To those hospital boards that say hospitals are not in the business of being investors or entrepreneurs, Klasko cautioned that the alternative, given the current reimbursement situation, is bankruptcy.
“You can have a good CEO and [hospital] beds that are at capacity, and still lose money,” he explained. “Your finances are struggling, and what makes you think they will get better doing the same thing as you are now? You can’t make that up with value-based care initiatives, and relying solely on technological solutions will not fundamentally change your situation.
“There’s plenty of money in healthcare,” he continued, “but not through traditional revenue streams.”
Examples Klasko cited of creative partnerships among healthcare systems, include Kaiser Foundation Hospitals, which formed Risant Health in 2023 as a nonprofit, charitable umbrella organization.
Rizant is acquiring community-based healthcare systems as part of a roll-up strategy focusing on value-based care. Its first acquisition was Geisinger Health earlier this year and it has plans to acquire several more nonprofit health systems with good balance sheets and P&Ls and give them the resources they need to succeed.
Another example is General Catalyst HATCo’s acquisition of its own integrated healthcare system, Summa Health in Akron, OH, in early 2024. The concept behind HATCo’s acquisition of Summa is that Summa would serve as a resource or laboratory of new ideas for the rest of the industry.

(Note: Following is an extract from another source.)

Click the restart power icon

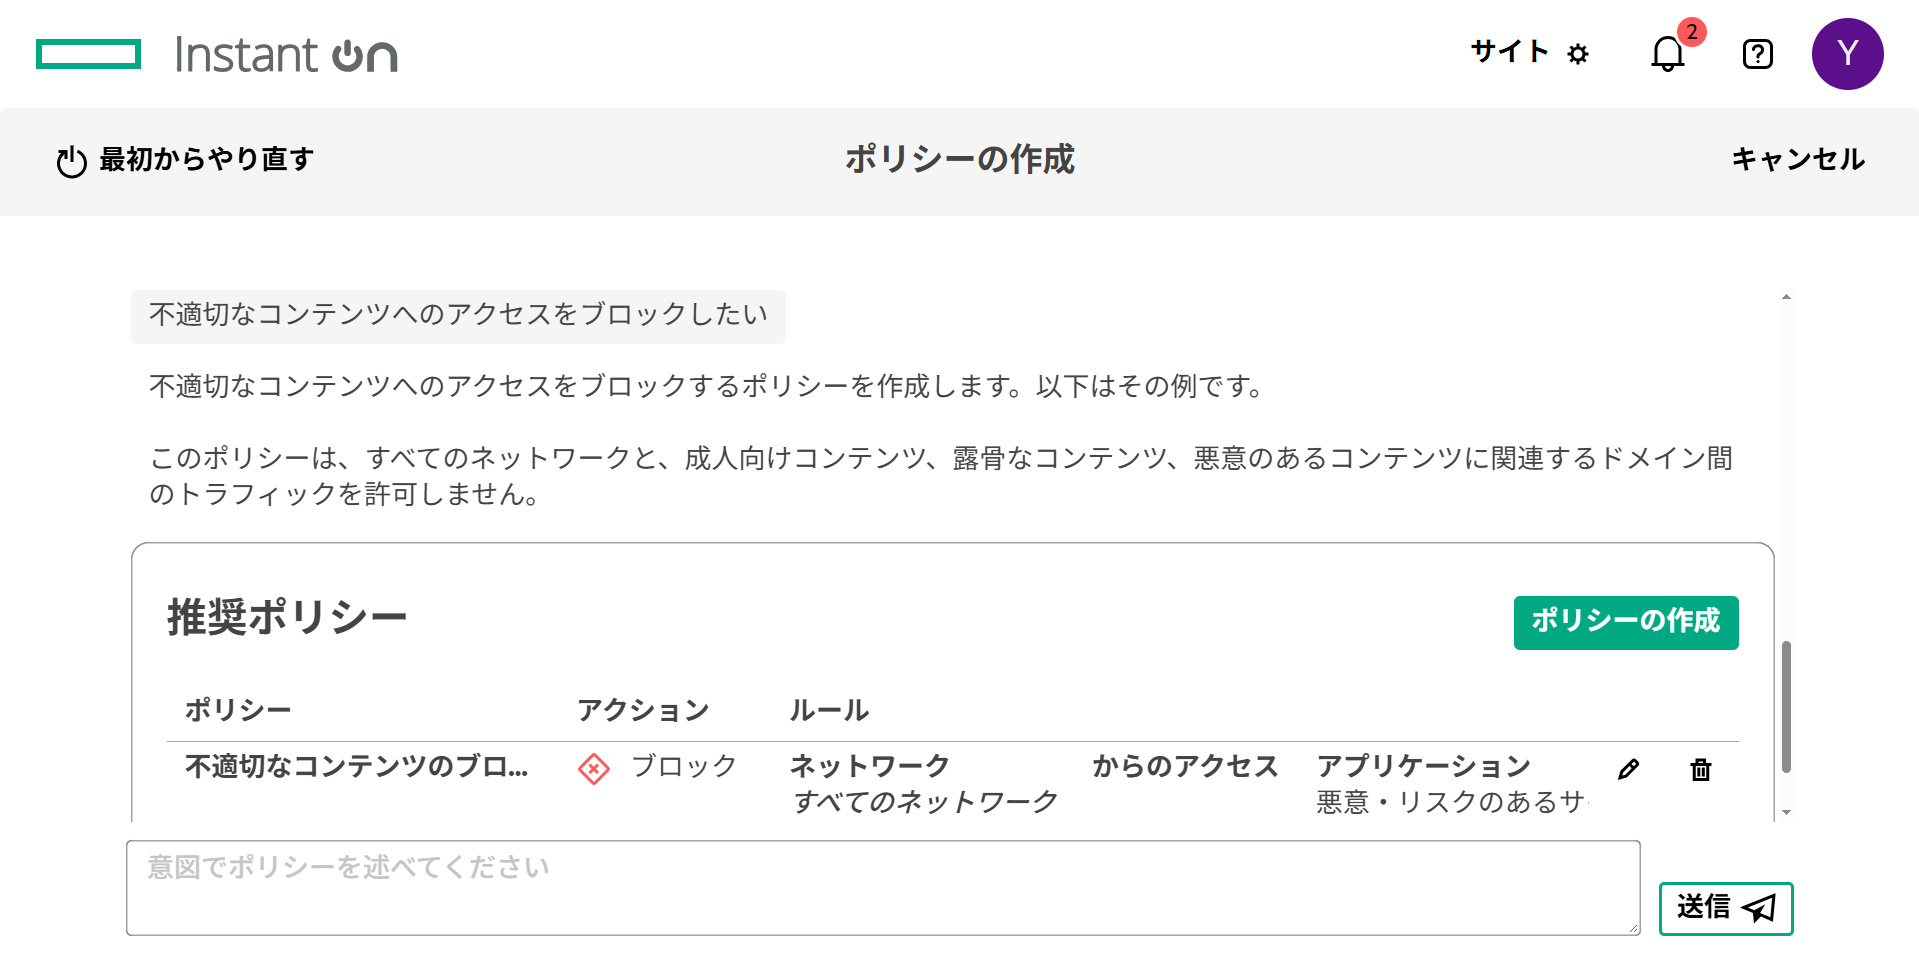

Other new kinds of alliances are thriving. Klasko, for example, is on the board of AVIA, an alliance of about 60 health systems that is looking for new ways to work with early-stage companies and gain opportunities to co-develop technologies in exchange for equity in startups. It has the potential not only to accelerate innovation, he said, but also speed adoption of innovations that can have a real impact.
Klasko also advises to Sheba Medical Center, the Middle East’s largest healthcare system, in Rehovot, Israel. Sheba has created a global network of healthcare systems partners who invest in and test innovative therapies and digital health technologies. Sheba’s investment strategy has paid off—technology emanating from the medical center has spawned some 108 companies, of which several have been sold at hefty profits.
Klasko also counsels General Catalyst portfolio companies such as HippocraticAI, which is using large language models to help providers screen and monitor large patient populations. The company, for example, is creating an AI Nurse named ‘Rachel’ which can take over rote tasks that nurses do not like to do.
He is also on the board of directors of Paradigm, a General Catalyst-backed company that is democratizing clinical trials by building clinical trials infrastructure leveraging community-based providers to aid in enrolling patients in and running the studies. Another of Klasko’s advisory roles is to Neuroflow, a tech-enabled behavioral health company that Jefferson invested in, which uses AI and predictive analytics to help healthcare systems manage patients with behavioral health issues.
These new kinds of relationships for healthcare systems can accelerate adoption of innovation and also help to diversify their portfolios. Healthcare systems have to get on board with this new way of thinking, or they will cease to exist, Klasko said.